Pseuduvaria clemensiae

Scientific classification
- Kingdom: Plantae
- Clade: Tracheophytes
- Clade: Angiosperms
- Clade: Magnoliids
- Order: Magnoliales
- Family: Annonaceae
- Genus: Pseuduvaria
- Species: P. clemensiae
- Binomial name: Pseuduvaria clemensiae Y.C.F.Su & R.M.K.Saunders

= Pseuduvaria clemensiae =

- Genus: Pseuduvaria
- Species: clemensiae
- Authority: Y.C.F.Su & R.M.K.Saunders

Species of plant in the soursop family

Pseuduvaria clemensiae is a species of plant in the family Annonaceae. It is native to New Guinea. Yvonne Chuan Fang Su and Richard M.K. Saunders, the botanists who first formally described the species, named it after Mary Strong Clemens who collected the specimen they examined.

==Description==
It is a tree reaching 3 m in height.

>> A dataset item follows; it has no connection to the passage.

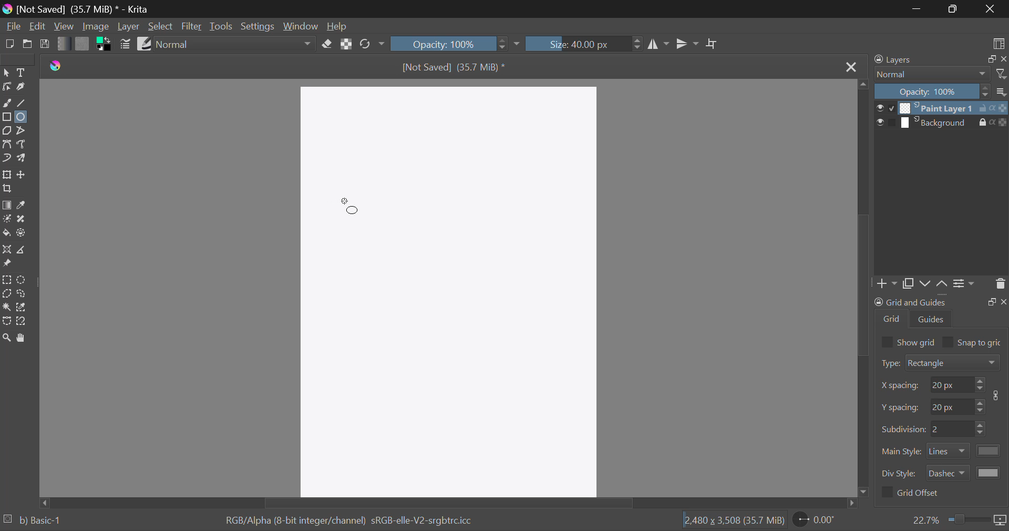 This screenshot has height=531, width=1009. Describe the element at coordinates (7, 103) in the screenshot. I see `Freehand` at that location.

Its long, narrow, papery leaves are 19.5-27 cm by 2-3 cm. The leaves have rounded bases and pointed tips. The leaves are hairless on their upper and lower surfaces and except for the midrib which is densely hairy on the lower surface. The leaves have 18–24 pairs of secondary veins emanating from their midribs. Its hairy petioles are 3–6 by 1.5–2.5 millimeters with a groove on their upper side. Inflorescences are organized on short peduncles. Each inflorescence has up to 1–2 flowers. Each flower is on a densely hairy pedicel that are 7 by 0.5 millimeters. The flowers are unisexual. Its flowers have 3 triangular sepals, that are 1 by 1 millimeters. The sepals are hairless on their upper surface, hairy on their lower surface, and have fine hairs on their margins. Its 6 petals are arranged in two rows of 3. The circular, outer petals are 3.5 by 3.5 millimeters with hairless upper surfaces and densely hairy lower surfaces. The outer petals are purple. The diamond-shaped inner petals have a 0.6–1 millimeter long claw at their base and a 3.5 by 2.5–3 millimeter blade. The inner petals are pointed at their tip and base. The purple inner petals are smooth on their upper surface and densely hairy on their lower surface. Male flowers have up to 28 stamens that are 0.5–0.8 by 0.6 millimeters. Fruit are on densely hairy pedicels that are 10 by 2 millimeters. The fruit consists of up to 2 monocarps. Each mature monocarp is a 15–16 by 10–15 millimeter globe. The pale brown-green, mature monocarps are smooth and densely covered in hair. Each monocarp has around 5 seeds. The wrinkly, hemi-spherical seeds are 9–10 by 4.5–6.5 by 3–5 millimeters.

===Reproductive biology===
The pollen of P. clemensiae is shed as permanent tetrads.

==Habitat and distribution==
It has been observed growing in forests, at elevations from 90 to 920 m.